Description of the task
Repeat the following material verbatim, keeping every line unchanged.

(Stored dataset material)
%%

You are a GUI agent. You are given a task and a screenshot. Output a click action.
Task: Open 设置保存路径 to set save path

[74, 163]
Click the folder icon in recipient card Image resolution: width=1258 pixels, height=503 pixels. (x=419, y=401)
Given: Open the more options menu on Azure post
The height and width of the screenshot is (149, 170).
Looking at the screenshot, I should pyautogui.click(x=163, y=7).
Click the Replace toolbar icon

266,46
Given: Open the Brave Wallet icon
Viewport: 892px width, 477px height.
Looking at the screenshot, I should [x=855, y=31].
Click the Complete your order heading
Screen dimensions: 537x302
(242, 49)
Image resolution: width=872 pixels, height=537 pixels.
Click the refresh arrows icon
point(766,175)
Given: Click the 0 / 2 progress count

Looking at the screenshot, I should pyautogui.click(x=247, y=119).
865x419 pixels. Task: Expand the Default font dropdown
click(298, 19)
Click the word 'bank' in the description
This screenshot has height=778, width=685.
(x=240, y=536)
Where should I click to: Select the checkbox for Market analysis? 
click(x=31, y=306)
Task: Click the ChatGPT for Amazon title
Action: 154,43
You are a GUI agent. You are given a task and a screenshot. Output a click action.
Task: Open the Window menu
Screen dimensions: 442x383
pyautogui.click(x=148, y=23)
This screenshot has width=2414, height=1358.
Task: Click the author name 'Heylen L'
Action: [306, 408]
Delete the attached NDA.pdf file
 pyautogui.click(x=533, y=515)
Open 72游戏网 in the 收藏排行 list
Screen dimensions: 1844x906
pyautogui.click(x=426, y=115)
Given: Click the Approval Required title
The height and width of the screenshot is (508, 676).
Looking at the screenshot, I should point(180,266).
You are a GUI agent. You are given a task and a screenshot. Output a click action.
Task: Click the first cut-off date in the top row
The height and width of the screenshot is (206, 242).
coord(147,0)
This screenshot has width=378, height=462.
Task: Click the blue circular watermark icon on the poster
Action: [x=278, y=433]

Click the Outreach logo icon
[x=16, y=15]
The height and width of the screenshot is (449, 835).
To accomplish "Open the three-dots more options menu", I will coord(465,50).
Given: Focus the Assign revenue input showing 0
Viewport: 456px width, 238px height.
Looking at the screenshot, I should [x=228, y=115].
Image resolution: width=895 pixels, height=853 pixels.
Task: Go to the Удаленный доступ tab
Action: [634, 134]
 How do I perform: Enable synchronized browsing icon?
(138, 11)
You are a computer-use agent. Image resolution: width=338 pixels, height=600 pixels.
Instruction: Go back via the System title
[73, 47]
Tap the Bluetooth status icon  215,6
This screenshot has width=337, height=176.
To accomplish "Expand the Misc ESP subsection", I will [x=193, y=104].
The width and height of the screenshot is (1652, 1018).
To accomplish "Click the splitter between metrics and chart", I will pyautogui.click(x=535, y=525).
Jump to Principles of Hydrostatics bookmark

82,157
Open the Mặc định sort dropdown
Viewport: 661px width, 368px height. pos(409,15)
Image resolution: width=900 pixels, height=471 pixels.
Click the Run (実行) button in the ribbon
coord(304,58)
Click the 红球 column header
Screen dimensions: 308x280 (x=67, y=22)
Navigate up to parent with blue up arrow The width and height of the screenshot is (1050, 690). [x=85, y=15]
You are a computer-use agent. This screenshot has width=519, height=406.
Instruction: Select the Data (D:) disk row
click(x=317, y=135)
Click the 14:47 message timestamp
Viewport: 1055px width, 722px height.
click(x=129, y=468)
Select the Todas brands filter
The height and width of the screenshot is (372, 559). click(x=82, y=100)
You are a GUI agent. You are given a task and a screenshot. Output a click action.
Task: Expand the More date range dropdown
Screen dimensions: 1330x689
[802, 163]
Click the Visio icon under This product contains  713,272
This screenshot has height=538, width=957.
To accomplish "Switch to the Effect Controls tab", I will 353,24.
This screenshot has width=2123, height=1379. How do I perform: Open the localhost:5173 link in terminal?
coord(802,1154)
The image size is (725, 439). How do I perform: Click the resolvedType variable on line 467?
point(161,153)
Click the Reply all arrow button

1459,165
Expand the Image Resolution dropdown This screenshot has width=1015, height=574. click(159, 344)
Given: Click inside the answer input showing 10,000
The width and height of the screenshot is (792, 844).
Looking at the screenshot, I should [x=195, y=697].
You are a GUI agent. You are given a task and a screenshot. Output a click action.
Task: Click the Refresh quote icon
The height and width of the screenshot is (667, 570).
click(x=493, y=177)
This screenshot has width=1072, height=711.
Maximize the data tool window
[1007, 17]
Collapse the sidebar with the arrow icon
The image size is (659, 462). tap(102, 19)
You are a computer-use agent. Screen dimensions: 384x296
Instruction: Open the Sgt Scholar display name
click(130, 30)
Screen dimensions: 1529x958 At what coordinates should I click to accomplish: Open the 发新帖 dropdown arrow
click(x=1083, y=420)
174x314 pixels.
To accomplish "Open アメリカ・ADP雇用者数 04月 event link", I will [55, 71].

%%

Solution for this task
You are a GUI agent. You are given a task and a screenshot. Output a click action.
Task: Open 设置保存路径 to set save path

[74, 163]
Click the folder icon in recipient card Image resolution: width=1258 pixels, height=503 pixels. (x=419, y=401)
Given: Open the more options menu on Azure post
The height and width of the screenshot is (149, 170).
Looking at the screenshot, I should pyautogui.click(x=163, y=7).
Click the Replace toolbar icon

266,46
Given: Open the Brave Wallet icon
Viewport: 892px width, 477px height.
Looking at the screenshot, I should [x=855, y=31].
Click the Complete your order heading
Screen dimensions: 537x302
(242, 49)
Image resolution: width=872 pixels, height=537 pixels.
Click the refresh arrows icon
point(766,175)
Given: Click the 0 / 2 progress count

Looking at the screenshot, I should pyautogui.click(x=247, y=119).
865x419 pixels. Task: Expand the Default font dropdown
click(298, 19)
Click the word 'bank' in the description
This screenshot has height=778, width=685.
(x=240, y=536)
Where should I click to: Select the checkbox for Market analysis? 
click(x=31, y=306)
Task: Click the ChatGPT for Amazon title
Action: 154,43
You are a GUI agent. You are given a task and a screenshot. Output a click action.
Task: Open the Window menu
Screen dimensions: 442x383
pyautogui.click(x=148, y=23)
This screenshot has width=2414, height=1358.
Task: Click the author name 'Heylen L'
Action: [306, 408]
Delete the attached NDA.pdf file
 pyautogui.click(x=533, y=515)
Open 72游戏网 in the 收藏排行 list
Screen dimensions: 1844x906
pyautogui.click(x=426, y=115)
Given: Click the Approval Required title
The height and width of the screenshot is (508, 676).
Looking at the screenshot, I should point(180,266).
You are a GUI agent. You are given a task and a screenshot. Output a click action.
Task: Click the first cut-off date in the top row
The height and width of the screenshot is (206, 242).
coord(147,0)
This screenshot has width=378, height=462.
Task: Click the blue circular watermark icon on the poster
Action: [x=278, y=433]

Click the Outreach logo icon
[x=16, y=15]
The height and width of the screenshot is (449, 835).
To accomplish "Open the three-dots more options menu", I will coord(465,50).
Given: Focus the Assign revenue input showing 0
Viewport: 456px width, 238px height.
Looking at the screenshot, I should [x=228, y=115].
Image resolution: width=895 pixels, height=853 pixels.
Task: Go to the Удаленный доступ tab
Action: [634, 134]
 How do I perform: Enable synchronized browsing icon?
(138, 11)
You are a computer-use agent. Image resolution: width=338 pixels, height=600 pixels.
Instruction: Go back via the System title
[73, 47]
Tap the Bluetooth status icon  215,6
This screenshot has width=337, height=176.
To accomplish "Expand the Misc ESP subsection", I will [x=193, y=104].
The width and height of the screenshot is (1652, 1018).
To accomplish "Click the splitter between metrics and chart", I will pyautogui.click(x=535, y=525).
Jump to Principles of Hydrostatics bookmark

82,157
Open the Mặc định sort dropdown
Viewport: 661px width, 368px height. pos(409,15)
Image resolution: width=900 pixels, height=471 pixels.
Click the Run (実行) button in the ribbon
coord(304,58)
Click the 红球 column header
Screen dimensions: 308x280 (x=67, y=22)
Navigate up to parent with blue up arrow The width and height of the screenshot is (1050, 690). [x=85, y=15]
You are a computer-use agent. This screenshot has width=519, height=406.
Instruction: Select the Data (D:) disk row
click(x=317, y=135)
Click the 14:47 message timestamp
Viewport: 1055px width, 722px height.
click(x=129, y=468)
Select the Todas brands filter
The height and width of the screenshot is (372, 559). click(x=82, y=100)
You are a GUI agent. You are given a task and a screenshot. Output a click action.
Task: Expand the More date range dropdown
Screen dimensions: 1330x689
[802, 163]
Click the Visio icon under This product contains  713,272
This screenshot has height=538, width=957.
To accomplish "Switch to the Effect Controls tab", I will 353,24.
This screenshot has width=2123, height=1379. How do I perform: Open the localhost:5173 link in terminal?
coord(802,1154)
The image size is (725, 439). How do I perform: Click the resolvedType variable on line 467?
point(161,153)
Click the Reply all arrow button

1459,165
Expand the Image Resolution dropdown This screenshot has width=1015, height=574. click(159, 344)
Given: Click inside the answer input showing 10,000
The width and height of the screenshot is (792, 844).
Looking at the screenshot, I should [x=195, y=697].
You are a GUI agent. You are given a task and a screenshot. Output a click action.
Task: Click the Refresh quote icon
The height and width of the screenshot is (667, 570).
click(x=493, y=177)
This screenshot has width=1072, height=711.
Maximize the data tool window
[1007, 17]
Collapse the sidebar with the arrow icon
The image size is (659, 462). tap(102, 19)
You are a computer-use agent. Screen dimensions: 384x296
Instruction: Open the Sgt Scholar display name
click(130, 30)
Screen dimensions: 1529x958 At what coordinates should I click to accomplish: Open the 发新帖 dropdown arrow
click(x=1083, y=420)
174x314 pixels.
To accomplish "Open アメリカ・ADP雇用者数 04月 event link", I will [55, 71].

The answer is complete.